Jewish-American manufacturer, art patron, philanthropist

Samuel Stuart Fleisher (November 27, 1871 – January 20, 1944) was a Jewish-American manufacturer, art patron, and philanthropist from Philadelphia, Pennsylvania.

== Life ==
Fleisher was born on November 27, 1871, in Philadelphia, Pennsylvania, the son of Simon B. Fleisher and Cecelia Hofheimer. His family were German immigrants who established a prosperous yarn and clothing manufacturing business.

Fleisher graduated from the Wharton School of the University of Philadelphia in 1892. He was vice-president of S. B. & B. W. Fleisher, Inc., which manufactured worsted yarn. The firm was his father's, and he worked there until his retirement in around 1919. He soon became involved in communal life via his interest in philanthropy in general and in artistic endeavors in particular. He founded the Graphic Sketch Club in 1899, serving as the sole supporter for its art courses and art collections. By 1941, around 3,100 students attended the free art training the club offered. Interested in juvenile welfare, he was vice-president of the Juvenile Protective Association from 1909 to 1913, an executive committee member of the Philadelphia Vice Commission in 1913, a director of the Court Aid Society from 1913 to 1918, and vice-president of the Ellis College for Fatherless Girls from 1919 to 1926. In the 1929 Recreation Congress, he suggested a cultural Olympics be held to foster aesthetic competition as well as sanctuaries of art and aesthetic competitions in high schools. He received The Philadelphia Award in 1923, the first Jew to receive the award.

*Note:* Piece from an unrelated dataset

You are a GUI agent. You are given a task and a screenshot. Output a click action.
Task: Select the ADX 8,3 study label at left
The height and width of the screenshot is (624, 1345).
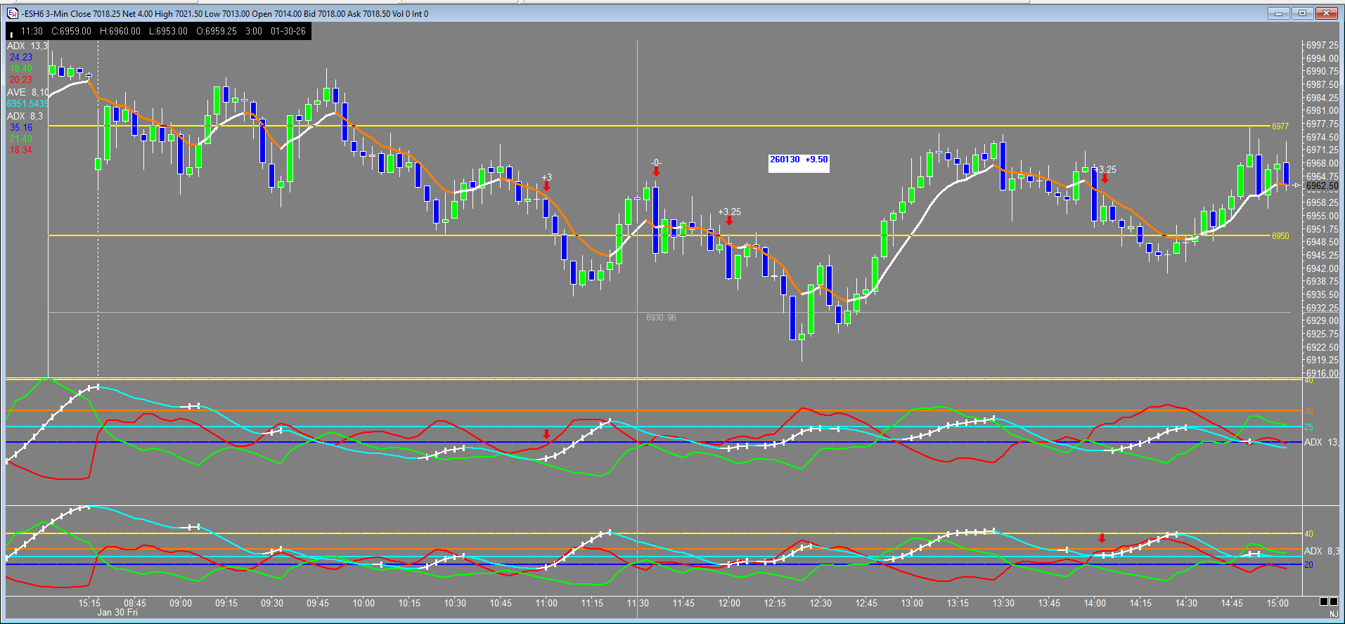click(25, 116)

Fleisher was a director of the Sesquicentennial Exposition in 1926, a member of Regional Planning Committee from 1928 to 1932, a member of the Philadelphia housing committee for the Federal Emergency Administration of Public Works starting in 1934, and a member of the Philadelphia commission for the beautification of the metropolitan area from 1925 to 1932. Active in Jewish communal life, he was a trustee of the Baron de Hirsch Fund from 1903 to 1932, chairman of the Baron De Hirsch Agricultural School at Woodbine, New Jersey, from 1908 to 1920, chairman of the Woodbine Community Center from 1926 to 1932, and a director of the Jewish Foster Home and Orphan Asylum from 1903 to 1915 (after which he became an honorary director). He attended Congregation Keneseth Israel.

Fleisher died from a brief illness at Temple University Hospital on January 20, 1944. He was buried in Mt. Sinai Cemetery.